>>>>

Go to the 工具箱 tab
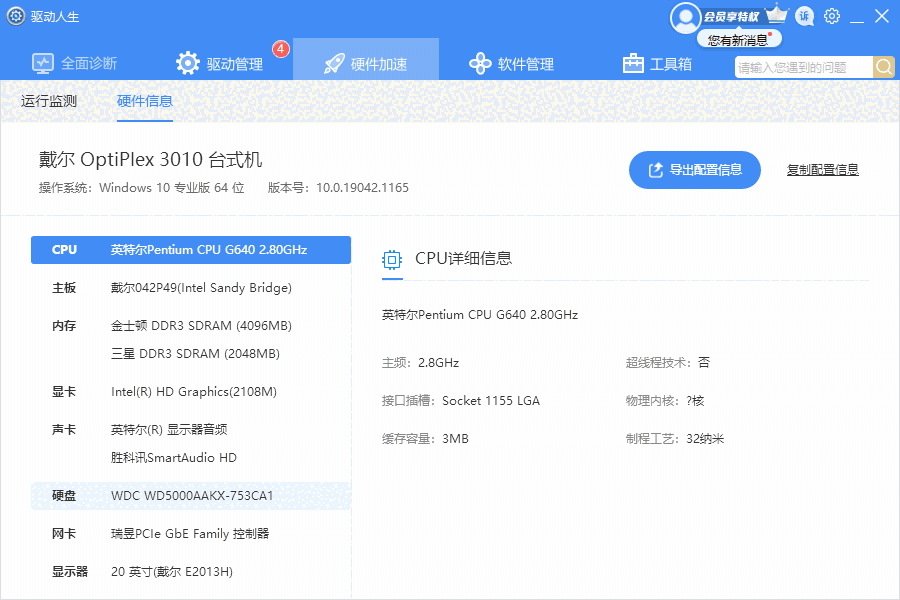The height and width of the screenshot is (600, 900). [x=657, y=63]
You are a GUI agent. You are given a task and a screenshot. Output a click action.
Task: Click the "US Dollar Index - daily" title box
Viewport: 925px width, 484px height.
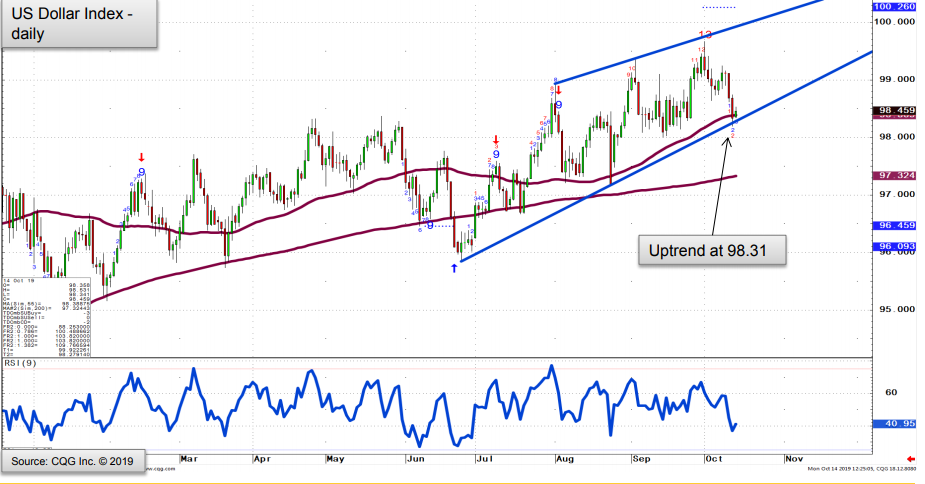point(79,24)
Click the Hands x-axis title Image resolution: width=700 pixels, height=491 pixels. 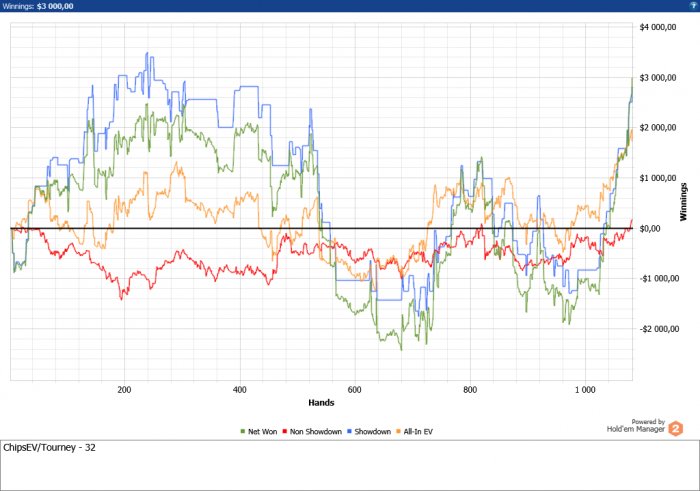tap(322, 402)
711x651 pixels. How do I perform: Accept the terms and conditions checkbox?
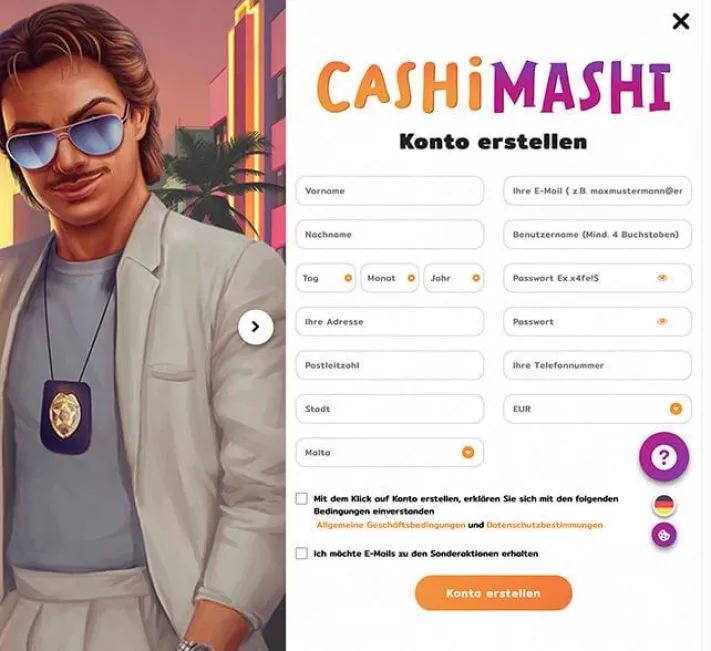pyautogui.click(x=302, y=499)
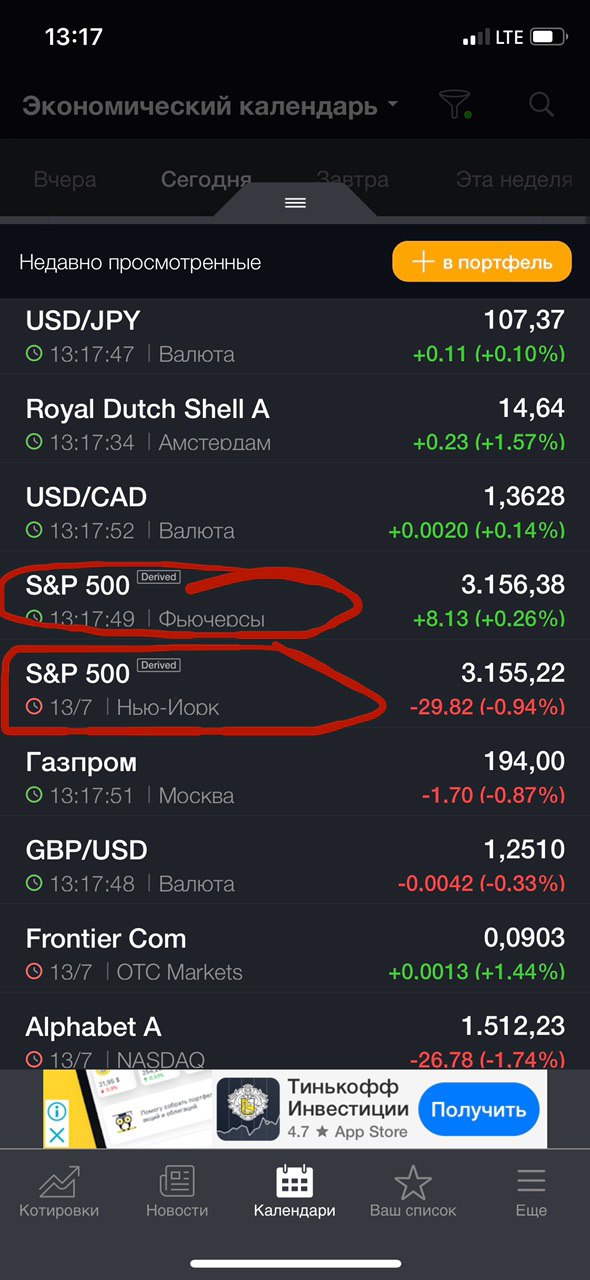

<<<<

### What you will do
Reproduce, word for word, the lines from the one containing "711x651 pixels. How" to the end of the material, both ends included. No picture is copied.

### Solution for this exercise
711x651 pixels. How do I perform: Accept the terms and conditions checkbox?
pyautogui.click(x=302, y=499)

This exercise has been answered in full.